| Exercise instructions |
Each line from the one with "You are a computer-use" through the last line of the material is to be printed exactly; no other line and no picture belongs in the copy.

Top of Listed entries

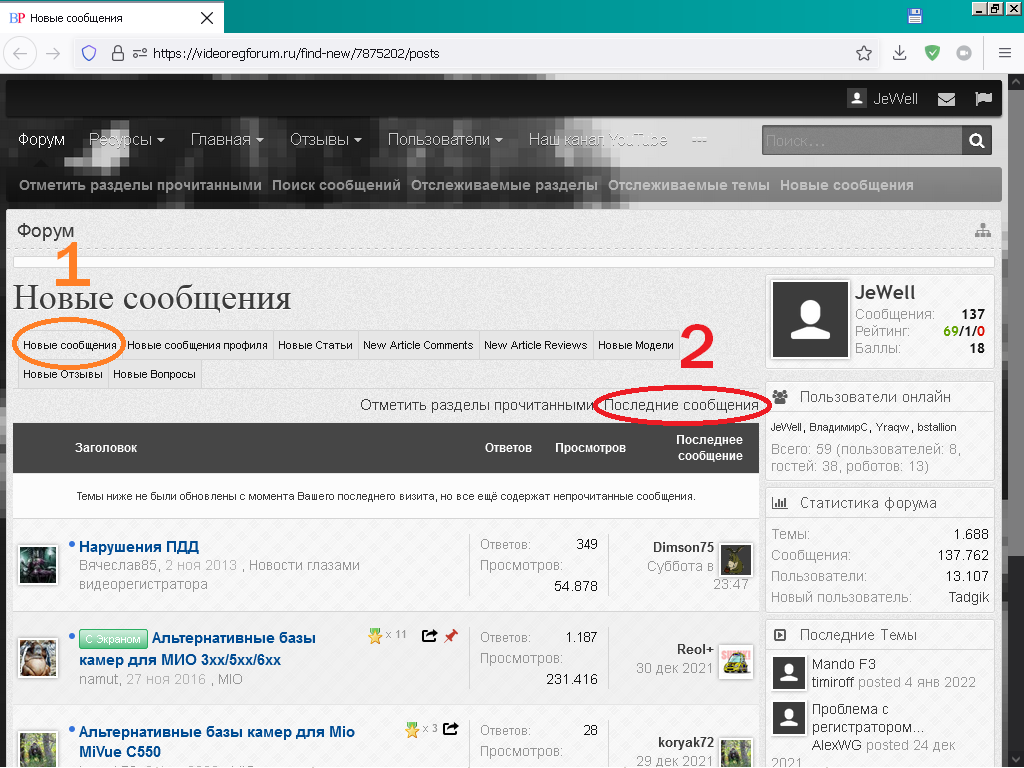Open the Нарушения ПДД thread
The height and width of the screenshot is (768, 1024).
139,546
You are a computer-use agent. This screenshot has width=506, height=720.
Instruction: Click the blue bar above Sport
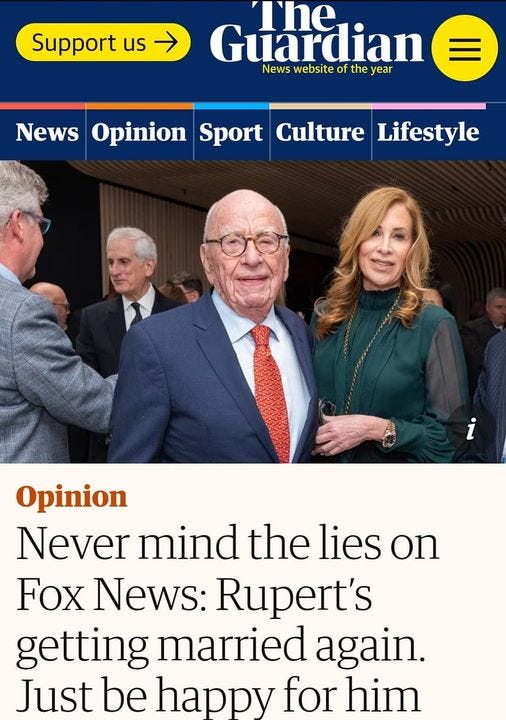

Bottom of Listed entries

| Response |
You are a computer-use agent. This screenshot has width=506, height=720.
Instruction: Click the blue bar above Sport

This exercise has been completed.